The line containing "Task: Open the Provide an alert box item" marks the end; write out exactly every line from the start of the data up to and including it, without the pictures.

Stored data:
╔══

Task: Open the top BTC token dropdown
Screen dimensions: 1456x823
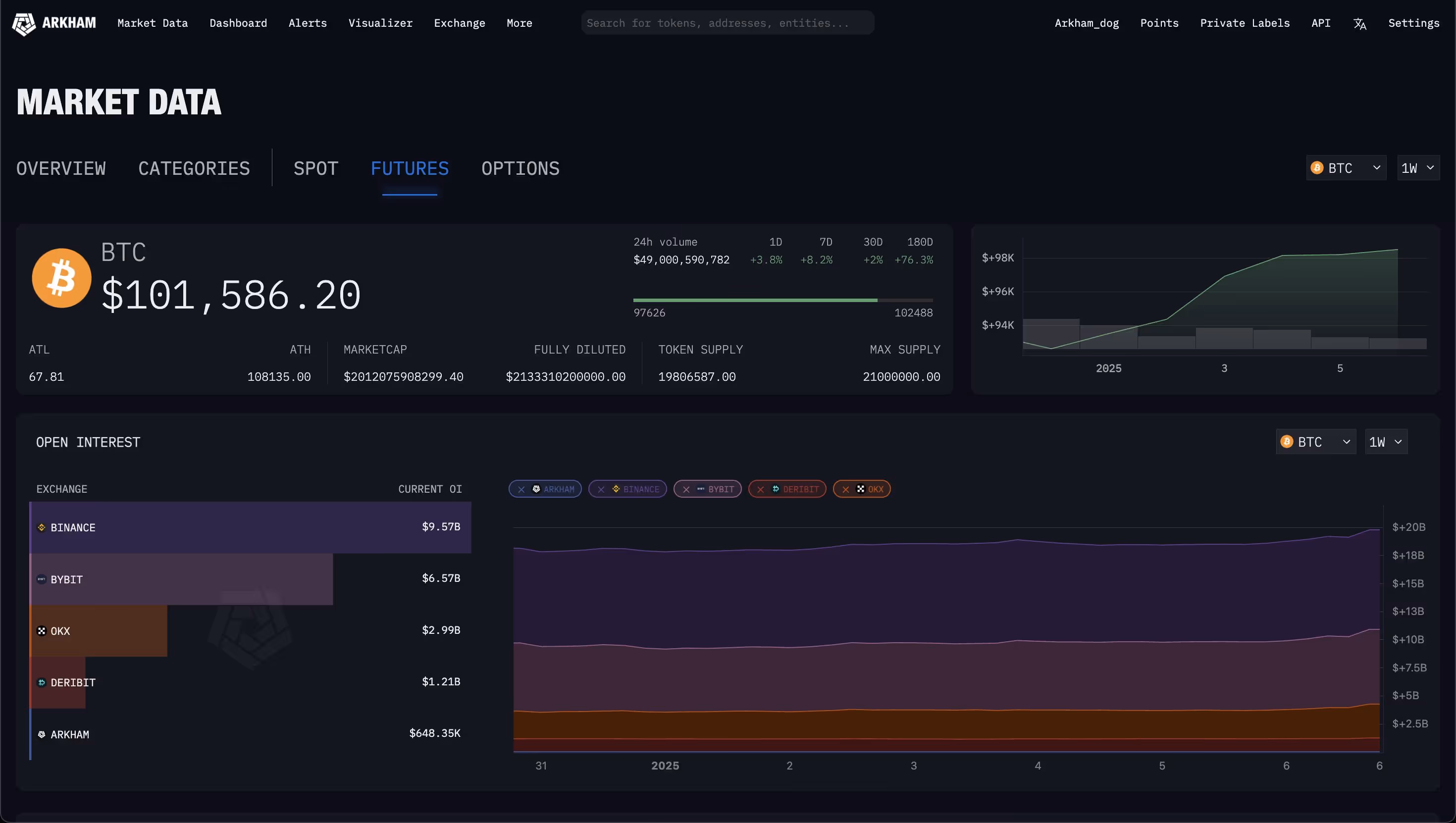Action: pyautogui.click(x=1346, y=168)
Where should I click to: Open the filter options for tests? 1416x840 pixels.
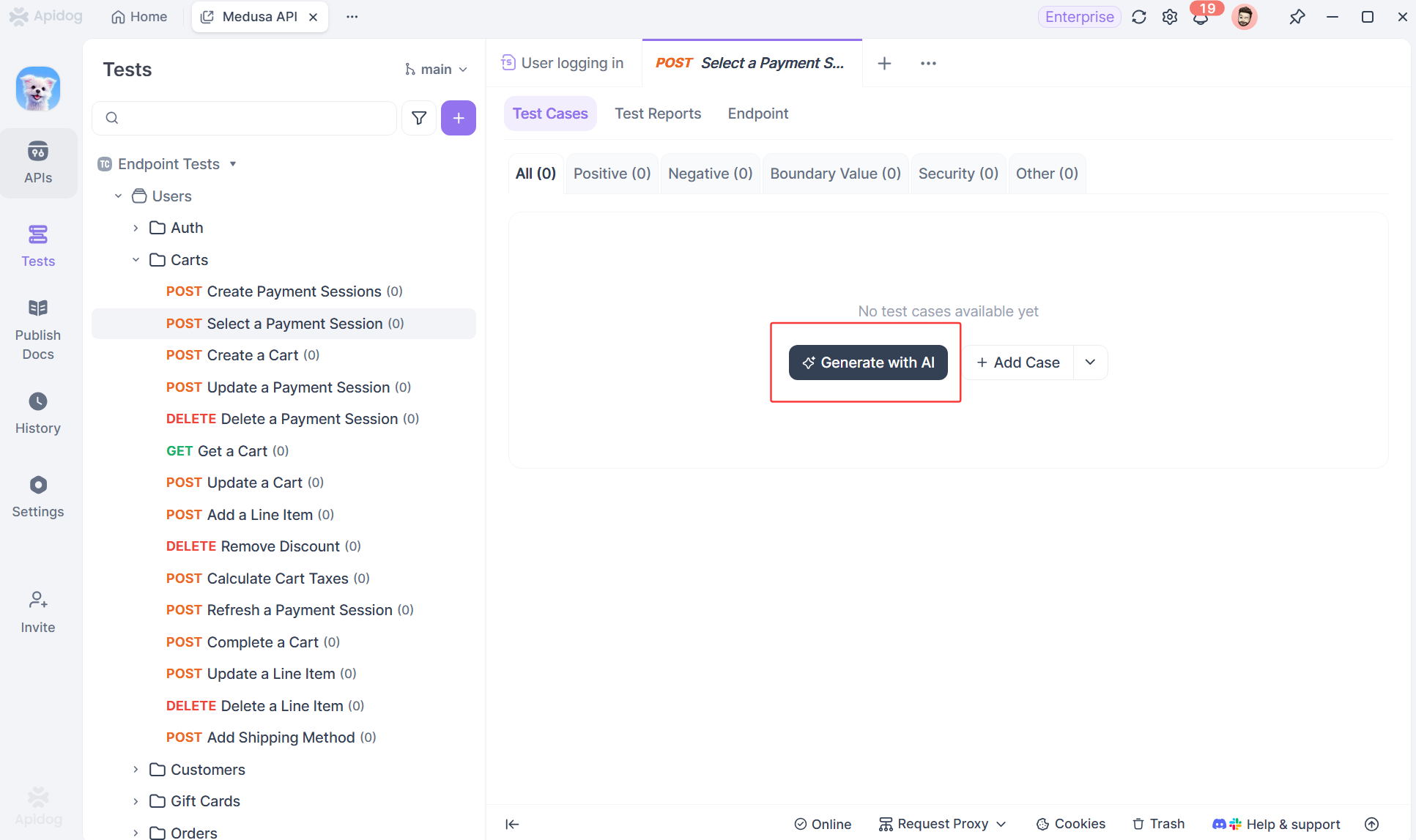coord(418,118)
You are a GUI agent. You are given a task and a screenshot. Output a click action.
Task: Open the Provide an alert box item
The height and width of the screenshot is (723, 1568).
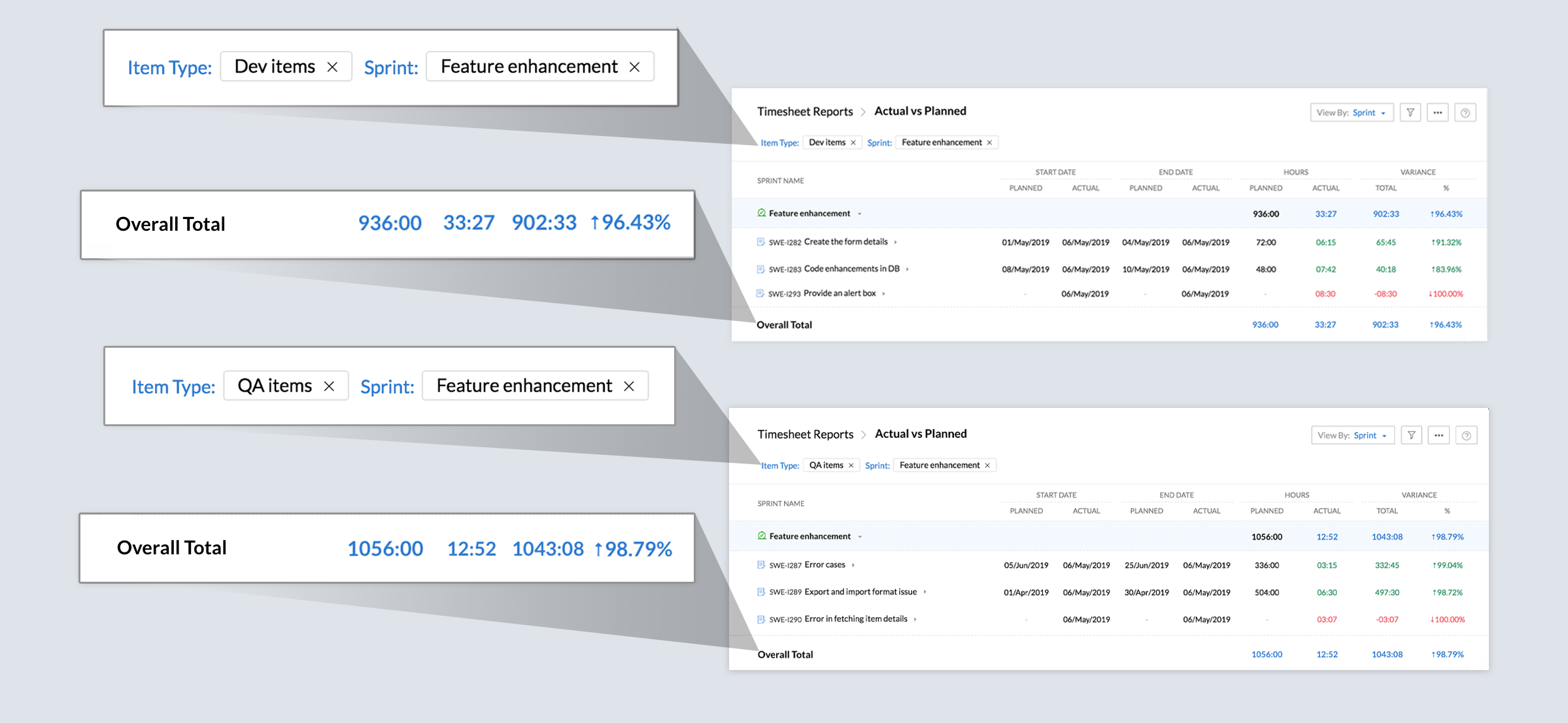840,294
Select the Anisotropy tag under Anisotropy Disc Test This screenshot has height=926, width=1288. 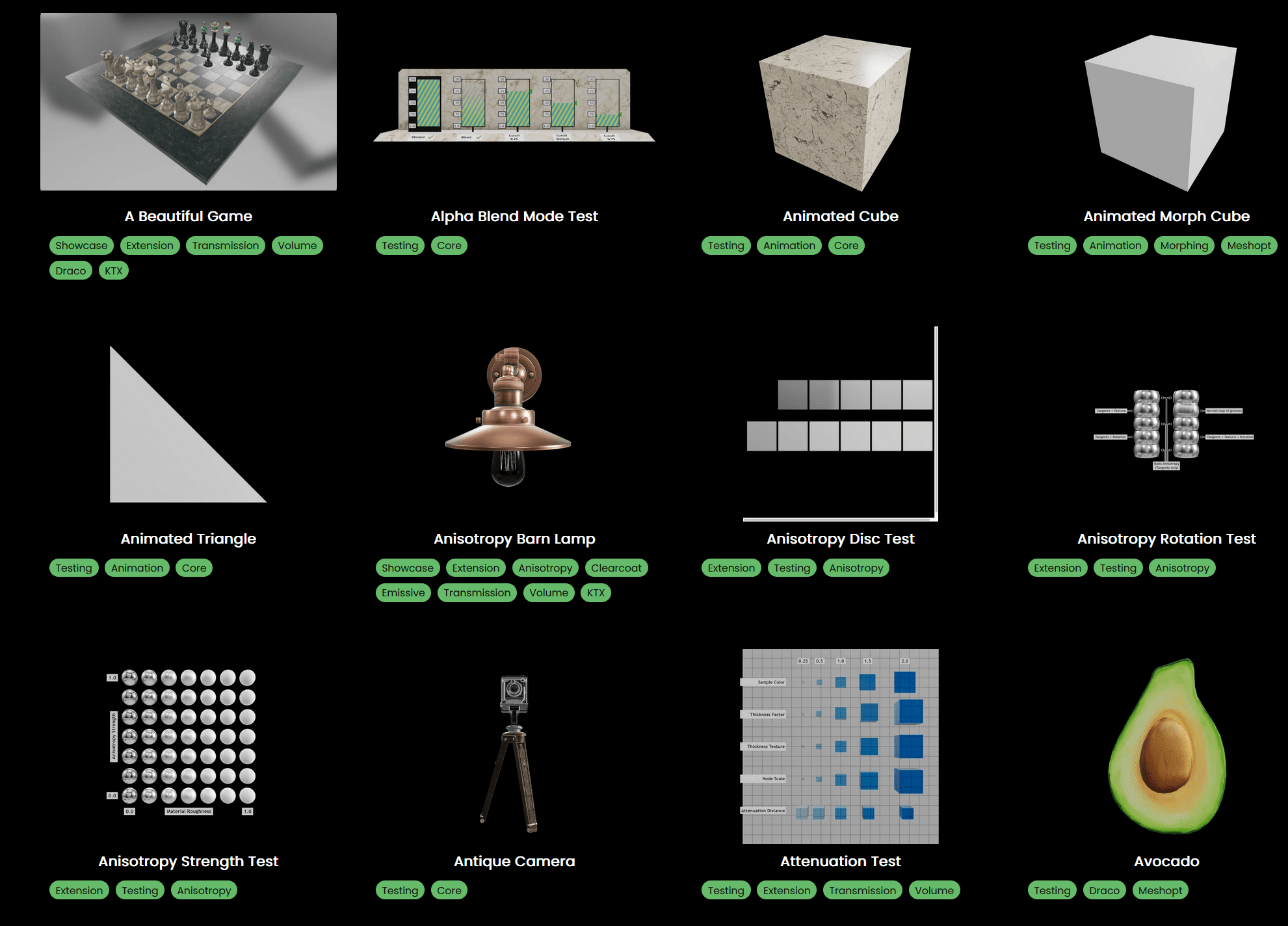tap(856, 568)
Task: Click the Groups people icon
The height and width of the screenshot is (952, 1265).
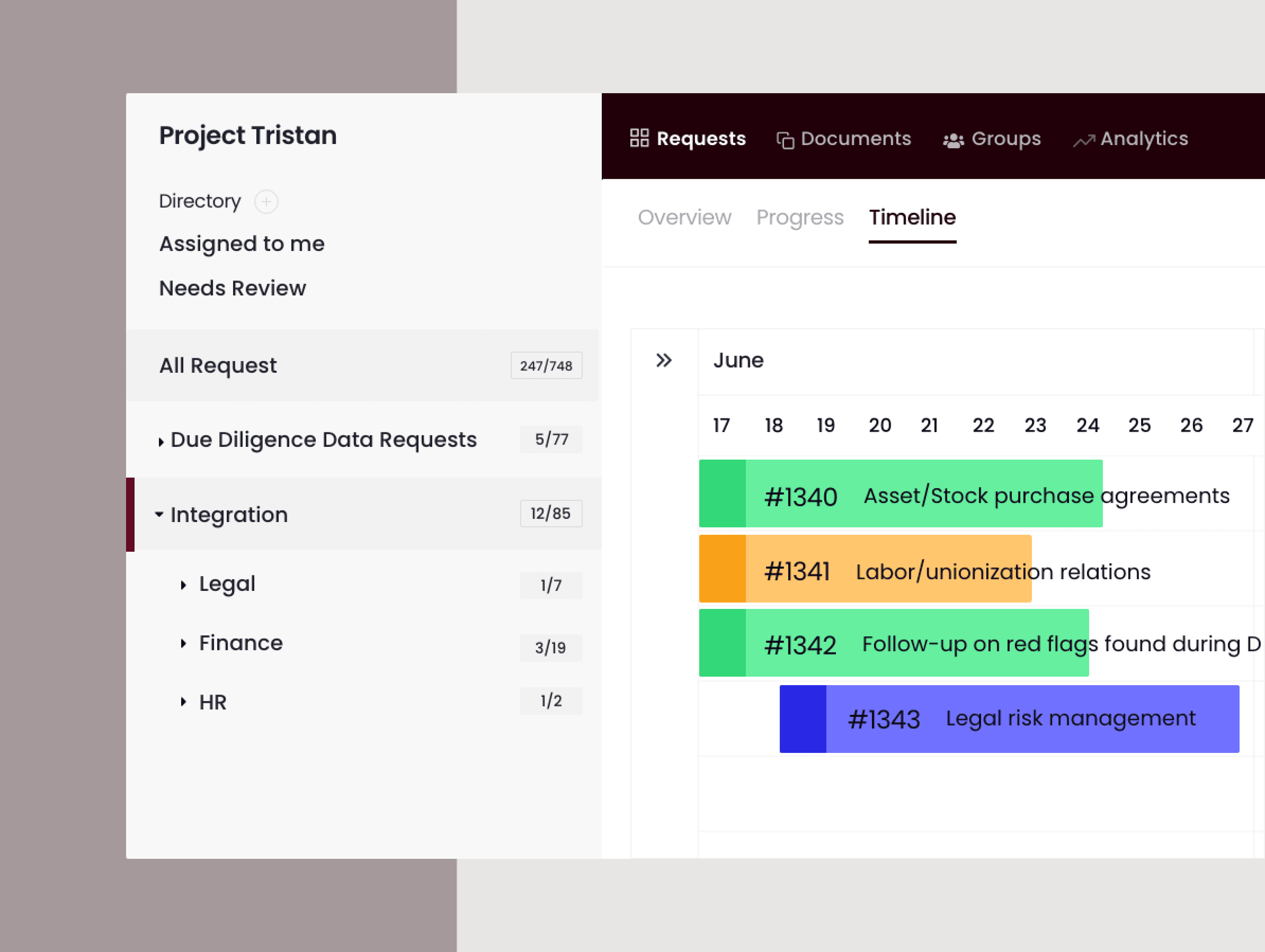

╚══

### RESPONSE
Task: Open the top BTC token dropdown
Screen dimensions: 1456x823
Action: pyautogui.click(x=1346, y=168)
Where should I click to: Open the filter options for tests? 1416x840 pixels.
coord(418,118)
You are a GUI agent. You are given a task and a screenshot. Output a click action.
Task: Open the Provide an alert box item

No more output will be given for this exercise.